Textauszug:
○ ○ ○ ○ ○ ○ ○

Der APPO-Sprecher Florentino Lopez verkündete, dass die Lehrer für die Zeit vom 21. bis 30. Juli massenhaft mobilisieren, um die offizielle Guelaguetza zu boykottieren, ein Fest, welches die Bräuche und Traditionen der 16 in Oaxaca vertretenen ethnischen Gruppen in der Freilichthalle von Cerro del Fortin im Norden der Stadt der Öffentlichkeit präsentiert. Im letzten Jahr wurde die Guelaguetza wegen des Boykotts durch die APPO, als Teil des damals begonnenen Kampfes für den Rücktritt des Gouverneurs Ulises Ruiz, abgesagt.
Das war der Beginn der Kommune von Oaxaca. Deren brutale Unterdrückung im November 2006 wurde von der herrschenden Klasse als „völliger Sieg“ verkündet, obwohl weder die Kommune zerstört noch die Bewegung besiegt wurde. Trotz der augenscheinlichen Teilniederlage der Bewegung, glauben die Massen, dass sie zumindest einen moralischen Sieg errungen haben, da sie bewiesen haben, dass es möglich ist, die Macht des kapitalistischen Staates herauszufordern. Die moralische Sieg zeigte sich erneut am 02. Mai während des landesweiten Kampftages gegen die Angriffe auf das Rentensystem ISSSTE, an dem die APPO stark genug war, die Stadt Oaxaca vollkommen lahm zu legen. Damit konfrontiert, startete die herrschende Klasse eine neue Repressionswelle.

○ ○ ○ ○ ○ ○ ○

Datensatz:

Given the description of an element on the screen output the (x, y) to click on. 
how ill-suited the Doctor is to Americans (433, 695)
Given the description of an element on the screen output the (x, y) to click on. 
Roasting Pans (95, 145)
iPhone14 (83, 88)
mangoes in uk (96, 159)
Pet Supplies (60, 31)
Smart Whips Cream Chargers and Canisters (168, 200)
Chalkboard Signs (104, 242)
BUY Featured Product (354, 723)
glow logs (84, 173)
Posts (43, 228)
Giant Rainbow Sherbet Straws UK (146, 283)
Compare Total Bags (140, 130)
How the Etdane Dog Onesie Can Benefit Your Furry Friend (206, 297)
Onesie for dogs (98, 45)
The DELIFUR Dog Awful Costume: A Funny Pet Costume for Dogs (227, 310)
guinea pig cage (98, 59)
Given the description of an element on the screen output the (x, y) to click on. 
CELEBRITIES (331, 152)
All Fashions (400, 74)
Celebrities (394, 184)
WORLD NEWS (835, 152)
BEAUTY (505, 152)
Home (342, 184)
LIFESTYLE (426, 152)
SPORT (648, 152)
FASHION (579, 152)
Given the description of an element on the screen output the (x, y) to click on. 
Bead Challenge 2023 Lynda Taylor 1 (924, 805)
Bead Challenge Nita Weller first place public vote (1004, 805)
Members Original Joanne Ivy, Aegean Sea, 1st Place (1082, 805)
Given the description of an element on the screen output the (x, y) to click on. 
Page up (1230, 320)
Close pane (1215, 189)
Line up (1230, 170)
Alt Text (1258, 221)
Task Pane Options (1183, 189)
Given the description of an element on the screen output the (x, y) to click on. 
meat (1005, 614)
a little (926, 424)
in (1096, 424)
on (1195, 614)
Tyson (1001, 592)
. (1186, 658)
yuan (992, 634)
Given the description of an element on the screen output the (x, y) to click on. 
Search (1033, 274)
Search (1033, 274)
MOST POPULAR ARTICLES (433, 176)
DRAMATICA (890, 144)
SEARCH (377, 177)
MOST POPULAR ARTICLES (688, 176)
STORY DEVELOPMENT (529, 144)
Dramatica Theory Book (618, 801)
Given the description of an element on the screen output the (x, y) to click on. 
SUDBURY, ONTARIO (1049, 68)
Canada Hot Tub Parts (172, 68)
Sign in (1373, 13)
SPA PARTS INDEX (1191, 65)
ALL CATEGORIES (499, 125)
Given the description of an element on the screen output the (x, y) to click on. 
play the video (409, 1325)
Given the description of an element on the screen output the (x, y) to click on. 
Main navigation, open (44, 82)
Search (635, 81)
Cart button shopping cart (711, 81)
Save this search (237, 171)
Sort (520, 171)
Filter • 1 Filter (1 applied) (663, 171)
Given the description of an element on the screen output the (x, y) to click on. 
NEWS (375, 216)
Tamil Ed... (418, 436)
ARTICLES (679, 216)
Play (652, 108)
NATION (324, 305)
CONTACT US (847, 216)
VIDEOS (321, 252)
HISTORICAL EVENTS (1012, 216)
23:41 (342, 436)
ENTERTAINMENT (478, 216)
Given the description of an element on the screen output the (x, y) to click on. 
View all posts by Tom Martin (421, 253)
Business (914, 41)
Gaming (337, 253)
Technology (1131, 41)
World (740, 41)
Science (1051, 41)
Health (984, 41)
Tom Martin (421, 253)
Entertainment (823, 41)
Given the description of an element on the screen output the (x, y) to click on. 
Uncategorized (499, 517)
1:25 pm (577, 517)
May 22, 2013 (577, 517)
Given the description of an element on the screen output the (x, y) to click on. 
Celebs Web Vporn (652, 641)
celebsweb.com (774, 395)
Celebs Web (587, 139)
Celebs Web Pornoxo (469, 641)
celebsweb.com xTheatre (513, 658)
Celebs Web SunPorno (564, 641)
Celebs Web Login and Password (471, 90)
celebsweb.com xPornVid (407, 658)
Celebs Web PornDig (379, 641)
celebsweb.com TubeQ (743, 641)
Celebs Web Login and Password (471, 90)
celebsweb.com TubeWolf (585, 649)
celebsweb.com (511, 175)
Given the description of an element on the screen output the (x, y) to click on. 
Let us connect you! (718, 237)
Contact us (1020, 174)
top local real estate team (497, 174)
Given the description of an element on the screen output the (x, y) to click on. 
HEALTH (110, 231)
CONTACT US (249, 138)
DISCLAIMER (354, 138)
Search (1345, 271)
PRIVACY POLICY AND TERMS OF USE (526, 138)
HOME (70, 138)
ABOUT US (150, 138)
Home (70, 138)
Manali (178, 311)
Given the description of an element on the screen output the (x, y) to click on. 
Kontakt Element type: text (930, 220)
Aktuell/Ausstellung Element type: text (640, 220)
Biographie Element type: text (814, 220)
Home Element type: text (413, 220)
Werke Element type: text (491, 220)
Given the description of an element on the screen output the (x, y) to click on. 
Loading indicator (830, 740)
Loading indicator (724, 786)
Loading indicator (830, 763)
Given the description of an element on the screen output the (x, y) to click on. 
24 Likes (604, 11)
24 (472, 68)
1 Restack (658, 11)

○ ○ ○ ○ ○ ○ ○

Ihre Aufgaben:
[a] Beantworten Sie anhand des Textauszugs diese Fragen:
(i) Wie viele ethnische Gruppen präsentiert die Guelaguetza der Öffentlichkeit?
(ii) Wann wurde die Kommune von Oaxaca brutal unterdrückt?
(iii) Gegen Angriffe auf welches Rentensystem richtete sich der landesweite Kampftag am 02. Mai?
[b] Überarbeiten Sie den Abschnitt des Textauszugs von "Der APPO-Sprecher Florentino" bis "Ulises Ruiz, abgesagt.", indem Sie "Lehrer" durch "Lehrkräfte" ersetzen, und geben Sie ihn vollständig aus.
Die Daten stehen für sich und gehören nicht zum Textauszug.

Lösungen:
[a]
(i) 16
(ii) Im November 2006
(iii) ISSSTE

[b]
Der APPO-Sprecher Florentino Lopez verkündete, dass die Lehrkräfte für die Zeit vom 21. bis 30. Juli massenhaft mobilisieren, um die offizielle Guelaguetza zu boykottieren, ein Fest, welches die Bräuche und Traditionen der 16 in Oaxaca vertretenen ethnischen Gruppen in der Freilichthalle von Cerro del Fortin im Norden der Stadt der Öffentlichkeit präsentiert. Im letzten Jahr wurde die Guelaguetza wegen des Boykotts durch die APPO, als Teil des damals begonnenen Kampfes für den Rücktritt des Gouverneurs Ulises Ruiz, abgesagt.